Amy (Aubyn Philabaum), a writer, has just finished her first novel, called We Live on Perfect Street. The "fiction" (her words) is about her dead mother, an alcoholic, and the effect her drinking had on her family and childhood. After receiving a hefty offer to have the book published, Amy nervously rushes home to New Jersey for the first time in years to seek the approval of her sister, Celia (Michelle David), and father (Richard Masur). Unsurprisingly, telling her family that she plans to make their private lives public record proves to be an unnerving and difficult task—especially as the play reveals more and more of Amy's troublesome past.
Under the swift direction of Shelley Butler, each member of the cast handles the script smartly. Walking into your childhood home can be a bit surreal, no matter your current life. Everything—the table, the coffee pot, the fake plants—tends to be the same, but it's rarely the home you remember. Amy's situation is no different. Philabaum does a fabulous job letting us into her character's psyche while she puzzles over how to explain the reason for her visit. But the real shining comes from both Masur and David, whose sharp, passive-aggressive father-daughter relationship is so twisted and strained that thinking this family dynamic was once healthy seems impossible.

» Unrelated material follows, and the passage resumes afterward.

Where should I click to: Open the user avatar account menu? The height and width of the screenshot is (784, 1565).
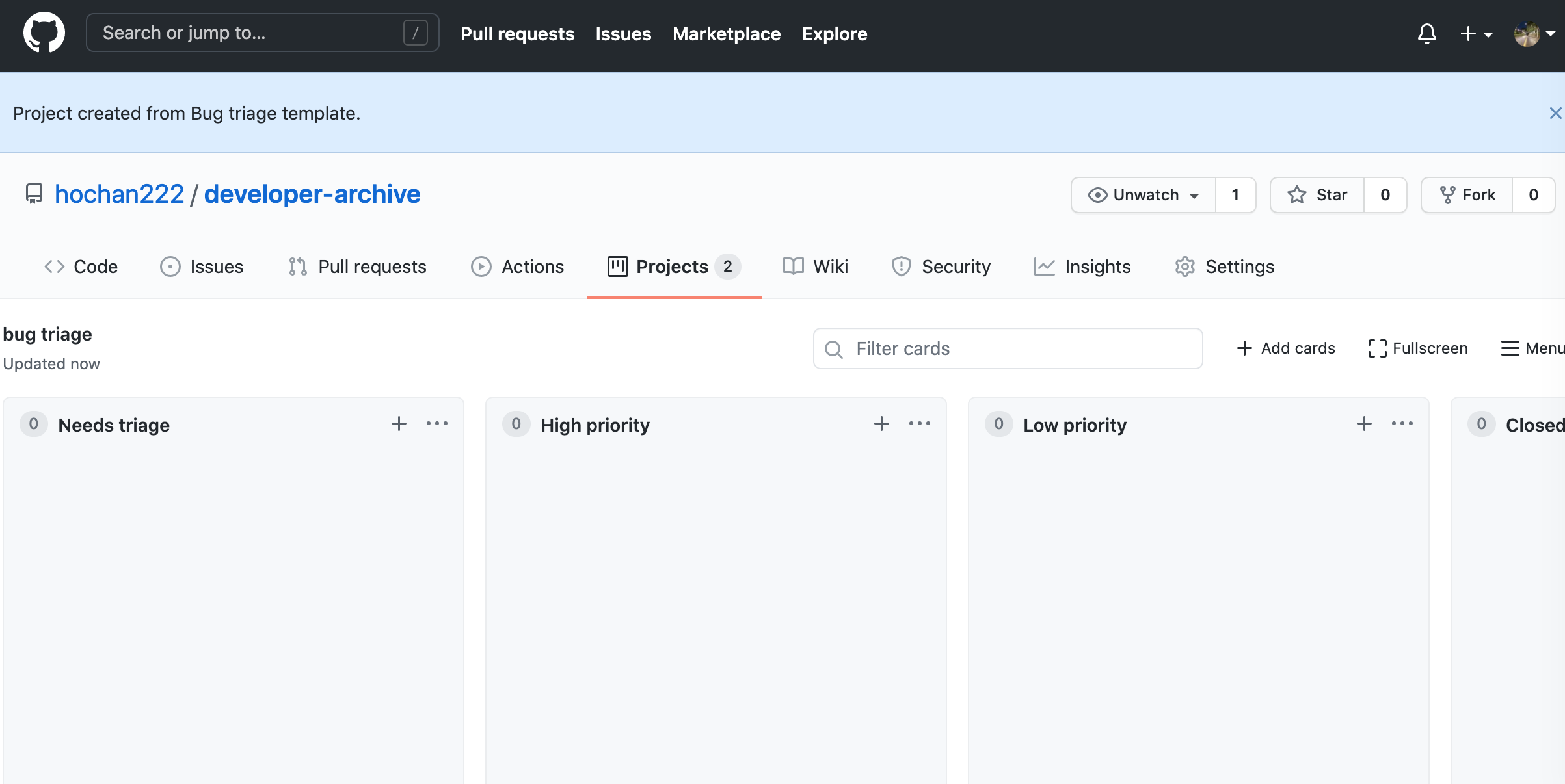coord(1534,34)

The only major dilemma with the show involves Amy's love interest, Ed (Bernardo Cubria). Although Cubria's sweet performance is mostly lovable (and it's helpful to have a character give a non-family perspective), his place in the story sometimes feels forced. One of This Is Fiction's most emotional moments loses a bit of its punch when Hart has Ed (literally) jump in and essentially explain the play's thematic subtext to Amy (and, in turn, the audience). This moment unfortunately costs the plot some of its subtle charms. Overall, though, This Is Fiction becomes an endearing and stark reminder about how the past will always continue to change and evolve, even if we write it down.